To get an idea of how an artist’s ambition can desert him, Lupe Fiasco’s career is a good place to start. After releasing two critically acclaimed albums in the mid-2000s, the Chicago rapper looked poised for a fruitful career. He peppered his second album, 2007’s The Cool, with references to a conceptual trilogy, even going so far as to name the third installment. Four years later, fans were still waiting for that promised third album. Fiasco postponed it for another project, an album that was sent off to Atlantic Records, but left to wither in R&D limbo until fans started an online petition to see its release. What came out in early 2011 was Lasers, a bona fide pop-rap album that featured almost none of the original players or a single reference to Fiasco’s first two L.P.s. The beloved backpack rapper appeared had been replaced by someone uncomfortably generic. Countless one-off projects and a mixtape did little to alleviate concerns. The man rapped over Skrillex at one point. Things weren’t looking good.

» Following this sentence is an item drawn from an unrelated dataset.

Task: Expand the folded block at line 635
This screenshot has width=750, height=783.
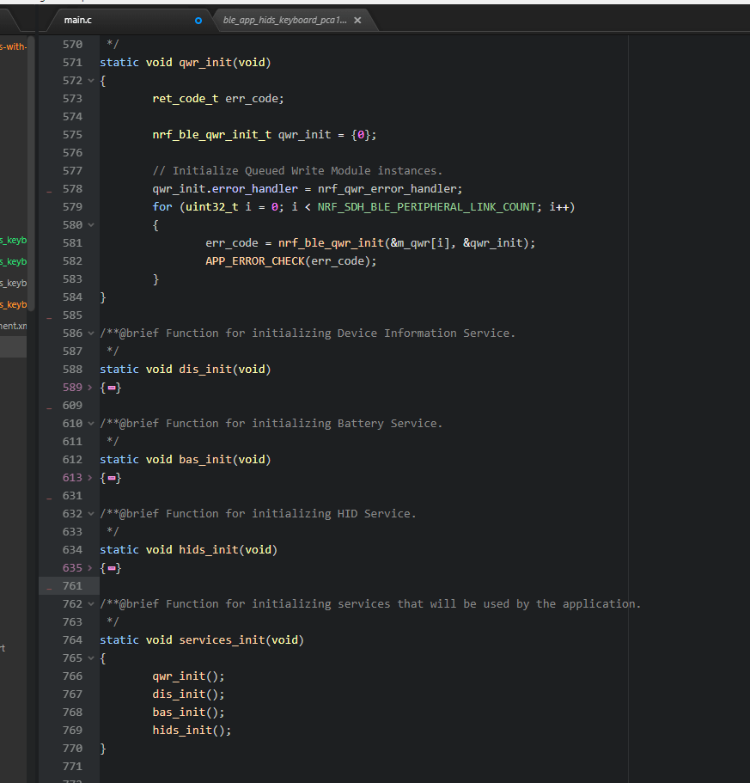Action: click(x=91, y=568)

A year later, a new Lupe Fiasco album is hitting shelves, but one question lingers in the minds of longtime fans who gaze upon its Smell the Glove-like cover: Was Lasers intentional? Food & Liquor II: The Great American Rap Album Pt. 1 was supposedly compiled while Lupe was languishing over Lasers’ creative purgatory, and its title’s reference to his masterwork debut would seem to indicate that the man had returned to his glory days. And that’s great. If Lasers was simply a label-guided cash grab, then Pt. 1 should be about Lupe returning to his roots. However, if there was a part of Lupe that thought Lasers’ superficiality was appealing … well. The latter will be the response that many will have when listening to Food & Liquor II Pt. 1. The generous might chalk it up to more label hijinks; the cynical might find it borderline listener exploitation.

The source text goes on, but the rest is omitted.